▶ _How to complete this task_: Please return all lines in the listing holding the word "computer".

===== Data supplied

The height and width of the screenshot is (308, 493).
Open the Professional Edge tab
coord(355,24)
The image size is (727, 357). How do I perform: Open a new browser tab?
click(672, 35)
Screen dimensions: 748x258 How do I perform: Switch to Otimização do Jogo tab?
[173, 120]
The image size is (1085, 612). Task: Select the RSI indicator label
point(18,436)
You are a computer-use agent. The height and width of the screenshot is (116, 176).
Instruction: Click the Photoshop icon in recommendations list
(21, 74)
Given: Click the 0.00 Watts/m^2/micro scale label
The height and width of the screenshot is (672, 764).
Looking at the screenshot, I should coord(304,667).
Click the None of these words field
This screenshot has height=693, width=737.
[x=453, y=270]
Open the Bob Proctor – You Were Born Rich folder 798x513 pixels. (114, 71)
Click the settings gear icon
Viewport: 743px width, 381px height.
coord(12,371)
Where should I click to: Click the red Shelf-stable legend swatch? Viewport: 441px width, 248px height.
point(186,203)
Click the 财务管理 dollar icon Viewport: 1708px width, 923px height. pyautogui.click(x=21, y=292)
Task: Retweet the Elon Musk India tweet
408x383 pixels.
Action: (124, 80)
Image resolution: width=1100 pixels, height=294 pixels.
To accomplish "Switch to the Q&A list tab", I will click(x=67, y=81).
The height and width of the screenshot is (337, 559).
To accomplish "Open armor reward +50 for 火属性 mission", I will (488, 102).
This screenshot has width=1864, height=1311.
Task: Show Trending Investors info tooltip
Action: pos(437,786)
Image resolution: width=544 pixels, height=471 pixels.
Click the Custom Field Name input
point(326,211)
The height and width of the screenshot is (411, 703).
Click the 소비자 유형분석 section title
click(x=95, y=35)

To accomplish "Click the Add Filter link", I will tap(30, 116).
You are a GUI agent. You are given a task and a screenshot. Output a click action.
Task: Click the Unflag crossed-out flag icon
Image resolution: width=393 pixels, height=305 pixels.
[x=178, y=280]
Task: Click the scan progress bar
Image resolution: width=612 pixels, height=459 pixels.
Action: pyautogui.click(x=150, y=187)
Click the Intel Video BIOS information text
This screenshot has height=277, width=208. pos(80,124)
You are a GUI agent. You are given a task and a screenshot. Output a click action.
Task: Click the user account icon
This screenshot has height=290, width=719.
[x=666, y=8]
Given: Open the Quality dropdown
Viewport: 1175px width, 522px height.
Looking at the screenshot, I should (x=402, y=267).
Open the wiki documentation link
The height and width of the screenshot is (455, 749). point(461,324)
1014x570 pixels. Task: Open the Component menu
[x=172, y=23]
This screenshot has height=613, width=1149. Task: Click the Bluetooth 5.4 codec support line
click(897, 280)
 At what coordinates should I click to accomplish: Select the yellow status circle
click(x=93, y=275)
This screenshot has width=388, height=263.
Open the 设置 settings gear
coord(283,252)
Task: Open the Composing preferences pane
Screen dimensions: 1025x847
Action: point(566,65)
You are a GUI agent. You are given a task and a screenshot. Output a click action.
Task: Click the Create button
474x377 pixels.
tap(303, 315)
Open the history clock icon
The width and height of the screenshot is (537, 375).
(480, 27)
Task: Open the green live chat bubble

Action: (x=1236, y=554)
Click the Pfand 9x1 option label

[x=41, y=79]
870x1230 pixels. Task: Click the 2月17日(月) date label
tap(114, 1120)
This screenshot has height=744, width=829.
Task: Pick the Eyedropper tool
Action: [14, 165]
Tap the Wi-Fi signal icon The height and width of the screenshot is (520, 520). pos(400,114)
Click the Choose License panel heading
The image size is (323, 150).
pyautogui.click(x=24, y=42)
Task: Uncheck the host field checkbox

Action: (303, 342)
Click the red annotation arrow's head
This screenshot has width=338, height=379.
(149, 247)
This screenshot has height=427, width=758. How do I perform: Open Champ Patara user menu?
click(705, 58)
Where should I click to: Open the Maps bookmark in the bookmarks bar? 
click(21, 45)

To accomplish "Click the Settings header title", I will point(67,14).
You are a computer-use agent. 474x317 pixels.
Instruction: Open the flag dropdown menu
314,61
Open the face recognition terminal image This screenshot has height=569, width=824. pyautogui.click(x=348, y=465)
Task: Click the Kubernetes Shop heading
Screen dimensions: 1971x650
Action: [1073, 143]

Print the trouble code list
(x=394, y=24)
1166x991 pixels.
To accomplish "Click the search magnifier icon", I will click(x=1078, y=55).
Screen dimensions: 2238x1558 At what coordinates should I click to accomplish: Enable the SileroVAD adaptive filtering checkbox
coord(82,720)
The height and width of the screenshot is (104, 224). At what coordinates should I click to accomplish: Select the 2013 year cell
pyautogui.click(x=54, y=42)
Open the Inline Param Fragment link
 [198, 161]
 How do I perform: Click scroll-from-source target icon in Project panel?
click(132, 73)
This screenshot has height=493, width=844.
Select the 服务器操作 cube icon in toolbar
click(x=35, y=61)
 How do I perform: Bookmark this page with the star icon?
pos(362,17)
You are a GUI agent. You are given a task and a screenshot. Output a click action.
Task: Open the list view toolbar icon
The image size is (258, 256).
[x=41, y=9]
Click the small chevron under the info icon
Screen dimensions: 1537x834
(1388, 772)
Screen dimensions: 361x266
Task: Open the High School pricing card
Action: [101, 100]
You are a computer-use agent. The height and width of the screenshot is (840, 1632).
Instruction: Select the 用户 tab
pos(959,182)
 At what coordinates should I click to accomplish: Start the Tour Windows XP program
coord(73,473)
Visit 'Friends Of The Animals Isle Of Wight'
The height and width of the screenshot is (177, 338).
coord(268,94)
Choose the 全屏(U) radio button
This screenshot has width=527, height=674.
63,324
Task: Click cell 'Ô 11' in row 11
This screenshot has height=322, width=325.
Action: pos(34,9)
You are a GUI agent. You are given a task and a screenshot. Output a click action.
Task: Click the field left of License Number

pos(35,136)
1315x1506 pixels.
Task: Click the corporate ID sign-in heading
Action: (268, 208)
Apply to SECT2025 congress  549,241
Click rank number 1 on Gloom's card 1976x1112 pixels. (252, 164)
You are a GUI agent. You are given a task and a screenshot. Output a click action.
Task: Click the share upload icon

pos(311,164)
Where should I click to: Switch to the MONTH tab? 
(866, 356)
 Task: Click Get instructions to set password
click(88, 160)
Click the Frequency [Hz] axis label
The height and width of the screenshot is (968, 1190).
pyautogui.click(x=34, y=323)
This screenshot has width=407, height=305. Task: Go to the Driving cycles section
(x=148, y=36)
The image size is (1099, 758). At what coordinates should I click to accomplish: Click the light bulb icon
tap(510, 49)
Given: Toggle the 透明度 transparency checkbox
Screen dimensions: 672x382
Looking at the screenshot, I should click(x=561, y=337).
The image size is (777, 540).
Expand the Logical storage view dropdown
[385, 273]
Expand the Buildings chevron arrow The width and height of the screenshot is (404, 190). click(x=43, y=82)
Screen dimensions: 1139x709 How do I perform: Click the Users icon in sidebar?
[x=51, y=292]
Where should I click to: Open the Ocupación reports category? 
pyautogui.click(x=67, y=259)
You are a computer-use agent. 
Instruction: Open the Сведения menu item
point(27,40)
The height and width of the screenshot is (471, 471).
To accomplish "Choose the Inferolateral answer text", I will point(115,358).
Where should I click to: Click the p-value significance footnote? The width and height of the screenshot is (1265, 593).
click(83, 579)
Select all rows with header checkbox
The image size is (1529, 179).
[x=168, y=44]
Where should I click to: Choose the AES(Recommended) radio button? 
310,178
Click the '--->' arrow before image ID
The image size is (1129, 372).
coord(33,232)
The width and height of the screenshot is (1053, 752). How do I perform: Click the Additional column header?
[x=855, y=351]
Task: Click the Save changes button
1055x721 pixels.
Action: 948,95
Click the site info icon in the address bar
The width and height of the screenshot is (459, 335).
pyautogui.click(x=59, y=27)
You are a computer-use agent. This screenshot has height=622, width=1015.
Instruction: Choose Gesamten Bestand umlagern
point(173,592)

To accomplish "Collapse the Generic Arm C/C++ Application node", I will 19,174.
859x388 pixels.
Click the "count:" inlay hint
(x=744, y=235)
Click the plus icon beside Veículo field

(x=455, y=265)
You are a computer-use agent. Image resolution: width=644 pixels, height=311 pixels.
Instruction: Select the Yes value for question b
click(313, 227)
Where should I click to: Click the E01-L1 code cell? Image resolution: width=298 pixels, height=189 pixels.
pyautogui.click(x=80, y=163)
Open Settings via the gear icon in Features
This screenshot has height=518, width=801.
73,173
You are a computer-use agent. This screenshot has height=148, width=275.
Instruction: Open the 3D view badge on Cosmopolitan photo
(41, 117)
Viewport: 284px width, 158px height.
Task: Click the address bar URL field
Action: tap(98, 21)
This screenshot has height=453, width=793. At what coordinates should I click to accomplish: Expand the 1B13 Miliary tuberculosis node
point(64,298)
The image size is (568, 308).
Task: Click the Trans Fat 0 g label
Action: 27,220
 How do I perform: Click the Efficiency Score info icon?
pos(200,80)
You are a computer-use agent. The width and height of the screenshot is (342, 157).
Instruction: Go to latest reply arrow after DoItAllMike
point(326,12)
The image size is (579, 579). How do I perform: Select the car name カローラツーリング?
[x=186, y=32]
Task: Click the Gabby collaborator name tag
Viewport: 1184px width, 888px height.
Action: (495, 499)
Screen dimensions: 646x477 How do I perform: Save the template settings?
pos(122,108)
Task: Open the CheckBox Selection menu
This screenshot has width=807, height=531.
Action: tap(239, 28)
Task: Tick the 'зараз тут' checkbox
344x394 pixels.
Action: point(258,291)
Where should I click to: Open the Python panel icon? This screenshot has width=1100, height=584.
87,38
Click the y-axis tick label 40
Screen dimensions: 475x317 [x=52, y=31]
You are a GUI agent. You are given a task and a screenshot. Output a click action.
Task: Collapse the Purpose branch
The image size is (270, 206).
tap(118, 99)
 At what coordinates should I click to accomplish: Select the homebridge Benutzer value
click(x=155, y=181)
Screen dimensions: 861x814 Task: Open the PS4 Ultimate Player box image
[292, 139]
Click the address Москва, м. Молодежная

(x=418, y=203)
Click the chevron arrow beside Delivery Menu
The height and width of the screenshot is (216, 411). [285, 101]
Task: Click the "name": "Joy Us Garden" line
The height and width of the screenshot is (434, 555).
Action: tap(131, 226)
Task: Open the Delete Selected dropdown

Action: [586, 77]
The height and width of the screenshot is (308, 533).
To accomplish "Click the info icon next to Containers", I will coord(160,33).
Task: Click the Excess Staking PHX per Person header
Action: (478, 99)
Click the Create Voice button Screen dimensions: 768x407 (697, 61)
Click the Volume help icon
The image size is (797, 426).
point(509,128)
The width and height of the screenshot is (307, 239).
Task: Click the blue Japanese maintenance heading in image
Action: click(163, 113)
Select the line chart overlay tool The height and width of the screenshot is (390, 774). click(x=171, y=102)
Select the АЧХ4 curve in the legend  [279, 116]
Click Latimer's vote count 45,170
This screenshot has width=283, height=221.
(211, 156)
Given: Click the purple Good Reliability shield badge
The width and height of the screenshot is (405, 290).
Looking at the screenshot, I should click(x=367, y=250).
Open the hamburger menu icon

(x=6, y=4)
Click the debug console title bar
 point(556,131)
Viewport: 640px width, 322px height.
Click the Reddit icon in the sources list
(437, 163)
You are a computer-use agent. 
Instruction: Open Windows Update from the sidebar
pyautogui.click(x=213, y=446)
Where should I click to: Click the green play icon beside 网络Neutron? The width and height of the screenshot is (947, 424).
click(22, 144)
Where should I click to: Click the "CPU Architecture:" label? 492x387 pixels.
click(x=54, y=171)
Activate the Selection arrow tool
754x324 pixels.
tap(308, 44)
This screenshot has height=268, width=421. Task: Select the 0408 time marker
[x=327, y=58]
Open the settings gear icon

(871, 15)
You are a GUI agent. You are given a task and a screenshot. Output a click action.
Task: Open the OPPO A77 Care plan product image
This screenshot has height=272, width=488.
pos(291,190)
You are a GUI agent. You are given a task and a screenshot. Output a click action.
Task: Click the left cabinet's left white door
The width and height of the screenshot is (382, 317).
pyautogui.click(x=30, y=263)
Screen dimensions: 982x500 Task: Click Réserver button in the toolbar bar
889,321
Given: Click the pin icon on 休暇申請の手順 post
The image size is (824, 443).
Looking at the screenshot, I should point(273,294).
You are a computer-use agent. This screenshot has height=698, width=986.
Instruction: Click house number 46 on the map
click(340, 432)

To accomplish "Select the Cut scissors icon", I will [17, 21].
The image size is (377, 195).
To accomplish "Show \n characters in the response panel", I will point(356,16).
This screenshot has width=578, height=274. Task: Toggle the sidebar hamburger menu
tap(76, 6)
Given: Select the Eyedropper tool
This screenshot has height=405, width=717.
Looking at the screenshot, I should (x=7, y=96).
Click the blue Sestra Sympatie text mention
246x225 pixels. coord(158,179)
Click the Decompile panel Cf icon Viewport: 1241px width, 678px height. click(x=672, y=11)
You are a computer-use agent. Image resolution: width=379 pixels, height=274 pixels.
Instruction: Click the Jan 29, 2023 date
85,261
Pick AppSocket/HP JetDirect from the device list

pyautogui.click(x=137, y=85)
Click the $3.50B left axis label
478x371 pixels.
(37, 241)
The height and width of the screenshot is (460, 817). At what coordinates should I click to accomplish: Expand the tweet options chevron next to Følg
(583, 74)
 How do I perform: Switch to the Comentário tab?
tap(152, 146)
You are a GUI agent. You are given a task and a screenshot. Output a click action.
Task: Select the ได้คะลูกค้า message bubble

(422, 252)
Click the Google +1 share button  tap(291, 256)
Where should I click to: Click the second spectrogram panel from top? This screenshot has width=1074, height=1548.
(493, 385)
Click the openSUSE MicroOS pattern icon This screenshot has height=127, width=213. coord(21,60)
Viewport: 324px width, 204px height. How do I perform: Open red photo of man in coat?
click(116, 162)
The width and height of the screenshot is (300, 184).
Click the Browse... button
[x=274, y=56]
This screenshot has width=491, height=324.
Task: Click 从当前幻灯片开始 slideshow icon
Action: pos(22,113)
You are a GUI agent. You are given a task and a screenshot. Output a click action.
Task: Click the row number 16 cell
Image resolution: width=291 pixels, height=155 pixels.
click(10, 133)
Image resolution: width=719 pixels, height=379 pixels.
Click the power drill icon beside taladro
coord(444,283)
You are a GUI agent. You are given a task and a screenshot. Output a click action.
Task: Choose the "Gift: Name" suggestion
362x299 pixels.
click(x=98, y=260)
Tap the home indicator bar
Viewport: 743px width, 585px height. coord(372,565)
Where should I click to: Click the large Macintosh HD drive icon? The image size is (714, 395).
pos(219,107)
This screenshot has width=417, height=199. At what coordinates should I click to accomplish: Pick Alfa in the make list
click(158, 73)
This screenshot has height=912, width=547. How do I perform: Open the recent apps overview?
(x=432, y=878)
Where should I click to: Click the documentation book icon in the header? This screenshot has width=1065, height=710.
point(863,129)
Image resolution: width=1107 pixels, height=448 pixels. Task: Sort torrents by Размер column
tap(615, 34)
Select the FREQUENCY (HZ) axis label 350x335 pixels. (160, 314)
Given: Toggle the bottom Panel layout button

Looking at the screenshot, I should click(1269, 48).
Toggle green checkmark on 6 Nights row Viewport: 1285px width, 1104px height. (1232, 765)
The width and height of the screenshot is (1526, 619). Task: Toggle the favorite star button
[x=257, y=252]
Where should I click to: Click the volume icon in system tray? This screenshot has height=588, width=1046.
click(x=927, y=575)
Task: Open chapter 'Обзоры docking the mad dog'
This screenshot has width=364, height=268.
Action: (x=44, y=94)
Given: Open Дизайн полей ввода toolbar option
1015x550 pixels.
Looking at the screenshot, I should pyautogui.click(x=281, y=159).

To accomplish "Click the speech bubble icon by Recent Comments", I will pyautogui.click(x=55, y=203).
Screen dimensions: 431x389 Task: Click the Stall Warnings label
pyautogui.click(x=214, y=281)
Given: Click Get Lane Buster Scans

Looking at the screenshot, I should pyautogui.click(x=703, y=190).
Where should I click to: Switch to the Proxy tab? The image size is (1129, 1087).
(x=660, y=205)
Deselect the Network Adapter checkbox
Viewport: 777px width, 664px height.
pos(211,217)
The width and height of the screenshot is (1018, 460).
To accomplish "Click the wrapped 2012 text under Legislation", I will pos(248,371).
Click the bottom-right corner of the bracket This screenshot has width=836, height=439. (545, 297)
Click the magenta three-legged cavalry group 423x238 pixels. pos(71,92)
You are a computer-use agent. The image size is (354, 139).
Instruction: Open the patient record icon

==========

▶ _Result_:
You are a computer-use agent. The height and width of the screenshot is (116, 176).
You are a computer-use agent. 474x317 pixels.
You are a computer-use agent. The height and width of the screenshot is (840, 1632).
You are a computer-use agent. 
You are a computer-use agent. This screenshot has height=622, width=1015.
You are a computer-use agent. Image resolution: width=644 pixels, height=311 pixels.
You are a computer-use agent. This screenshot has height=148, width=275.
You are a computer-use agent. The width and height of the screenshot is (342, 157).
You are a computer-use agent. 
You are a computer-use agent. This screenshot has height=698, width=986.
You are a computer-use agent. Image resolution: width=379 pixels, height=274 pixels.
You are a computer-use agent. The image size is (354, 139).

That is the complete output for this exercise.